We just may have a Harper Lee in our midst today.
Cynthia Lord and she has written a lovely children’s book, Rules.
It is a novel that looks at feeling different yet finding acceptance in today’s crazy, demanding world.
You mentioned both of your books were told through the eyes of a young girl.
Rules is a story told by a 12 yr old girl with an autistic younger brother.
About a snooty new neighbor and a young man, “handicapped” with no voice.
At a time when 1 in approx. 150 children are found to be autistic, many siblings are finding their lives “disrupted” by this “stranger”.

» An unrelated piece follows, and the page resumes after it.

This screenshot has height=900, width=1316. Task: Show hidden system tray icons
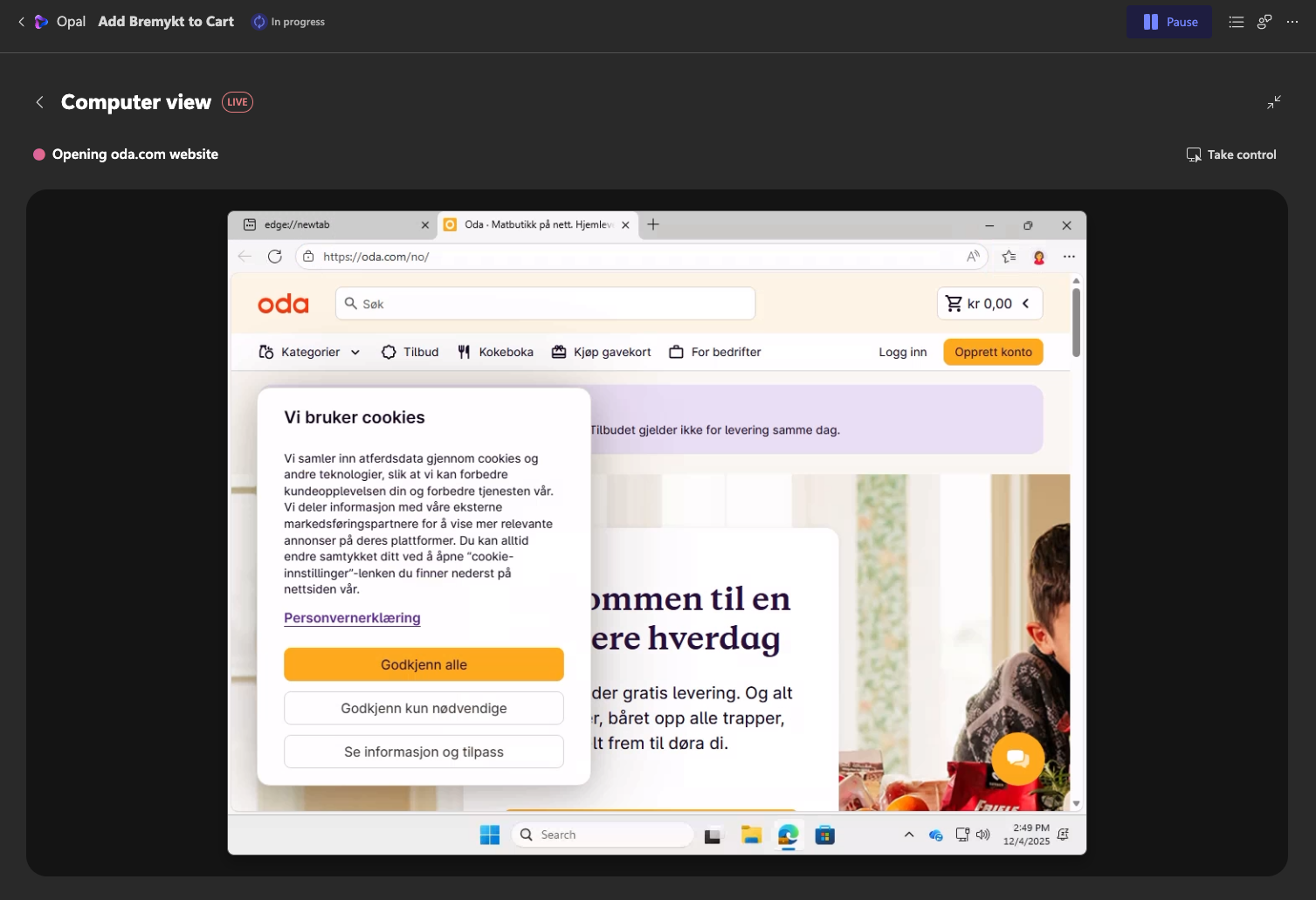pos(909,835)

At a time when “peer pressure’ among young teens is mounting.
At a time when so many “disabled or handicapped” are thrown into the main stream to be subjected to stares and sneers,
I feel strongly, this book could make a lasting impact on young & old, in many ways and for many years.
It is an easy read, maybe an hour.
Be someone that: “Read a ‘classic’, before it was.” :o)
Try it and you’ll want to discuss it with other readers as well.
I believe everyone should know about this wonderful book.
I would have sent this response to the Opinions page
but was afraid it would sound like an ad and not be printed anyway.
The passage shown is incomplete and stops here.